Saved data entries
_ _ _

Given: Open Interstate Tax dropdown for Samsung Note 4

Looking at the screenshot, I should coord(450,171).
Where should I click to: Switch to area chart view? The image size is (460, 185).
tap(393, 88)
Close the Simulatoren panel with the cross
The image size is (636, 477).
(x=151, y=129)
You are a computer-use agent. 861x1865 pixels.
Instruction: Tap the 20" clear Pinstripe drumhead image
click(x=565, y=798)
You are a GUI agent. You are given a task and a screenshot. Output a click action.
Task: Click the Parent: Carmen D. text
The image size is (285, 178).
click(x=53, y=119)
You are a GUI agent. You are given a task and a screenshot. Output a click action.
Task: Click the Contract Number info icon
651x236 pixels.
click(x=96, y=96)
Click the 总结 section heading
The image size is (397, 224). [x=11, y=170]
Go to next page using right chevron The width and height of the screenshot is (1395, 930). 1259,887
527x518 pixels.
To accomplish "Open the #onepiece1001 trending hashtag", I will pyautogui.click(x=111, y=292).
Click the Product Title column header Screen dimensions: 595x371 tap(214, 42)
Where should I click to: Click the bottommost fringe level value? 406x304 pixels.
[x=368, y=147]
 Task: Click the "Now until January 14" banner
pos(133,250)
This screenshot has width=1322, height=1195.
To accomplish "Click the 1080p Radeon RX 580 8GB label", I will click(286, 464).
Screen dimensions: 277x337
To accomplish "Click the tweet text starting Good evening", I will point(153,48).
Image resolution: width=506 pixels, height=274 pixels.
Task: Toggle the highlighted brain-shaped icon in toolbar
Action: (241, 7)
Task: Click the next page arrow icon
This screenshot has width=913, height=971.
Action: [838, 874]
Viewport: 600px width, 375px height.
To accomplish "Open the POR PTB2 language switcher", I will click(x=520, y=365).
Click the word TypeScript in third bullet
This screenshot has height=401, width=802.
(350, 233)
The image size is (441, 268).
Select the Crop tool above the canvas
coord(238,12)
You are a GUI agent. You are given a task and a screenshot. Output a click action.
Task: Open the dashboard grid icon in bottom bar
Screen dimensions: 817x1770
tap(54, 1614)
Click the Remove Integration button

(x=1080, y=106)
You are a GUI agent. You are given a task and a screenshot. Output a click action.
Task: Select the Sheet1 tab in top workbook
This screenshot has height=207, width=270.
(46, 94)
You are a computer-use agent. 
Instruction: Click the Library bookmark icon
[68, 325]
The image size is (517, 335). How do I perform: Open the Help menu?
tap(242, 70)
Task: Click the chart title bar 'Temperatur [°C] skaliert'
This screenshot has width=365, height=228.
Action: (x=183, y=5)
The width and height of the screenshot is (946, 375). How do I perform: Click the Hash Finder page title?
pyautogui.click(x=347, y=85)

_ _ _

● REQUIRED ACTION
You are asked to copy all of the entries above exactly.

● YOUR RESPONSE
Given: Open Interstate Tax dropdown for Samsung Note 4

Looking at the screenshot, I should coord(450,171).
Where should I click to: Switch to area chart view? The image size is (460, 185).
tap(393, 88)
Close the Simulatoren panel with the cross
The image size is (636, 477).
(x=151, y=129)
You are a computer-use agent. 861x1865 pixels.
Instruction: Tap the 20" clear Pinstripe drumhead image
click(x=565, y=798)
You are a GUI agent. You are given a task and a screenshot. Output a click action.
Task: Click the Parent: Carmen D. text
The image size is (285, 178).
click(x=53, y=119)
You are a GUI agent. You are given a task and a screenshot. Output a click action.
Task: Click the Contract Number info icon
651x236 pixels.
click(x=96, y=96)
Click the 总结 section heading
The image size is (397, 224). [x=11, y=170]
Go to next page using right chevron The width and height of the screenshot is (1395, 930). 1259,887
527x518 pixels.
To accomplish "Open the #onepiece1001 trending hashtag", I will pyautogui.click(x=111, y=292).
Click the Product Title column header Screen dimensions: 595x371 tap(214, 42)
Where should I click to: Click the bottommost fringe level value? 406x304 pixels.
[x=368, y=147]
 Task: Click the "Now until January 14" banner
pos(133,250)
This screenshot has width=1322, height=1195.
To accomplish "Click the 1080p Radeon RX 580 8GB label", I will click(286, 464).
Screen dimensions: 277x337
To accomplish "Click the tweet text starting Good evening", I will point(153,48).
Image resolution: width=506 pixels, height=274 pixels.
Task: Toggle the highlighted brain-shaped icon in toolbar
Action: (241, 7)
Task: Click the next page arrow icon
This screenshot has width=913, height=971.
Action: [838, 874]
Viewport: 600px width, 375px height.
To accomplish "Open the POR PTB2 language switcher", I will click(x=520, y=365).
Click the word TypeScript in third bullet
This screenshot has height=401, width=802.
(350, 233)
The image size is (441, 268).
Select the Crop tool above the canvas
coord(238,12)
You are a GUI agent. You are given a task and a screenshot. Output a click action.
Task: Open the dashboard grid icon in bottom bar
Screen dimensions: 817x1770
tap(54, 1614)
Click the Remove Integration button

(x=1080, y=106)
You are a GUI agent. You are given a task and a screenshot. Output a click action.
Task: Select the Sheet1 tab in top workbook
This screenshot has height=207, width=270.
(46, 94)
You are a computer-use agent. 
Instruction: Click the Library bookmark icon
[68, 325]
The image size is (517, 335). How do I perform: Open the Help menu?
tap(242, 70)
Task: Click the chart title bar 'Temperatur [°C] skaliert'
This screenshot has width=365, height=228.
Action: (x=183, y=5)
The width and height of the screenshot is (946, 375). How do I perform: Click the Hash Finder page title?
pyautogui.click(x=347, y=85)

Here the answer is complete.